I have mentioned the two previously, which attracted the attention of Kevin E. Kline, who is working with Sentry One. He has a heck of a bio—Principal Program Manager, Bestselling author of SQL in a Nutshell, Founder & President Emeritus, PASS.Org, and a Microsoft MVP since 2003. He pointed me to a blog he had written that explains much about the topic. 

These passages are lifted from that blog to give you a taste. Check out the entire post for more details. Here is a description.

DataOps is a collaborative practice that improves integration, reliability, and delivery of data across the enterprise. It builds on the foundation of strong DevOps processes. Like DevOps, DataOps fosters communication between business functions like data platform, IT operations, business analytics, engineering, and data science. It focuses on streamlining and automating the data pipeline throughout the data lifecycle:

  • Data integration—simplifying the process of connecting to disparate data sources
  • Data validation—testing data to ensure that business decisions are supported by accurate information
  • Metadata management—maintaining a clear understanding of the topography of the data estate, origin, dependencies, and how the data has changes over time
  • Observability—capturing granular insights about data systems along with rich context to help DataOps teams better understand system behavior and performance

DataOps paves the way for effective data operations and a reliable data pipeline, delivering information that people trust with shorter development and delivery cycles.

This part discusses benefits. Later he discusses obstacles.

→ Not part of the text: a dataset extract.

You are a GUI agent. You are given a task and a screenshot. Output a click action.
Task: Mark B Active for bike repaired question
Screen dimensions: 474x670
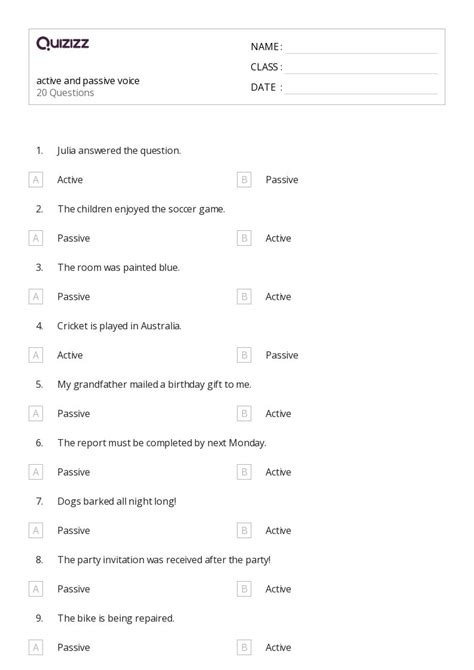tap(244, 648)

4 Benefits of DataOps Maturity

1. Collaboration

Terms that refer to effective collaboration are alignment, tearing down silos, “synergy,” and a newer term—interlock. These terms are prevalent in business because getting them right creates a force multiplier across departments. Imagine being in a rowboat with 10 other people, and none of them are rowing in the same direction. You might never get to where you’re trying to go.

A mature DataOps practice promotes up-front planning and construction, then automated ongoing execution. In other words, teams work together to define what will happen, and various software tools ensure that it happens the same way every time.

2. Reliability

Similar to the benefit of collaboration, the automation of data and analytics operations removes a potential element of human unpredictability. We, as human beings, are capable of great things like free thought and reason. These abilities serve us well in many situations. However, they can introduce problems when dealing with repetitive processes that must always follow the same steps.

3. Adaptability

With a mature, documented, and automated DataOps process, plans to introduce change require fewer hands, less time, and a lower probability of introducing errors. Using this approach also makes it easier to adapt testing procedures. This effectively reduces the time it takes to move from development to production for changes.

4. Agility

DevOps and DataOps have emerged from Agile project management practices. Because of those roots, agility becomes table stakes in DataOps processes. Data teams that already practice Agile methodologies will find it easier to define, implement, and mature their DataOps practice.